The request:
List every line from the rows below that contains the string "Instruction".

Source rows

______________________________

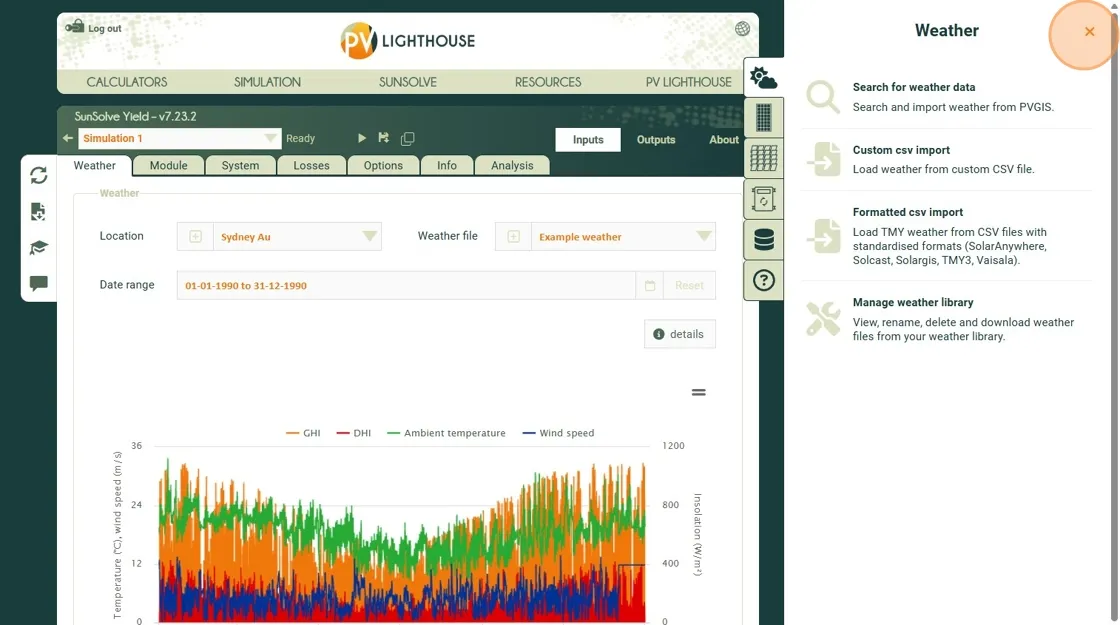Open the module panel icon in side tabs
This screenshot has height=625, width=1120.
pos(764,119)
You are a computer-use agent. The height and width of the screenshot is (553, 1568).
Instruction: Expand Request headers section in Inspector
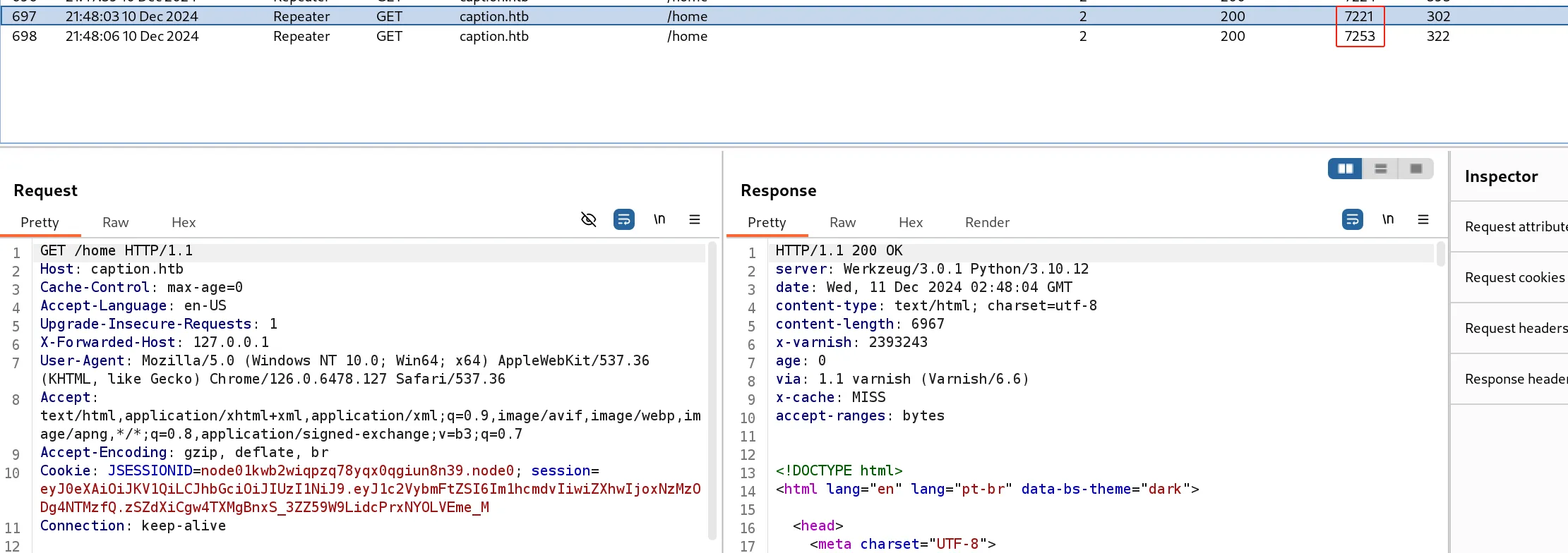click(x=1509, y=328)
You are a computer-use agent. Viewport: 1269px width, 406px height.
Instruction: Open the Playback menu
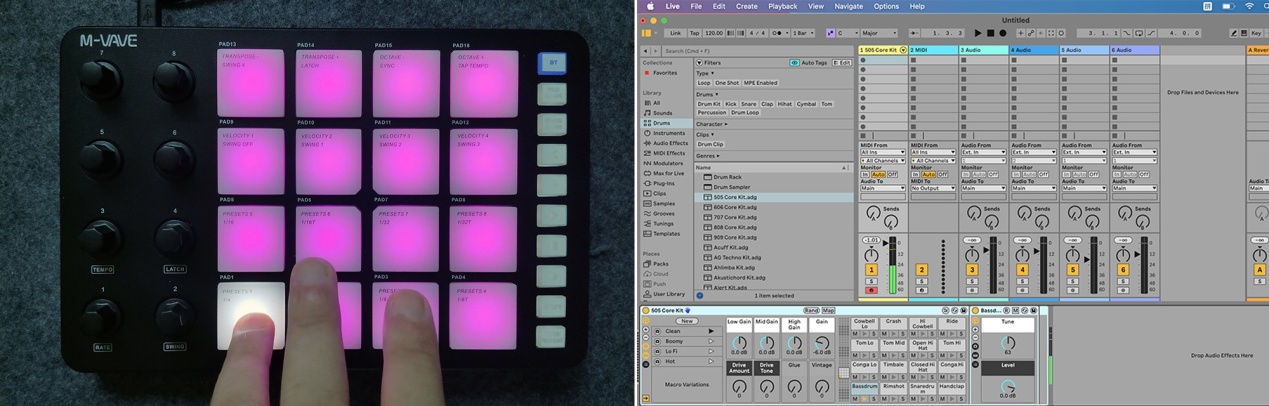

______________________________

Result of this exercise:
Instruction: Expand Request headers section in Inspector
Instruction: Open the Playback menu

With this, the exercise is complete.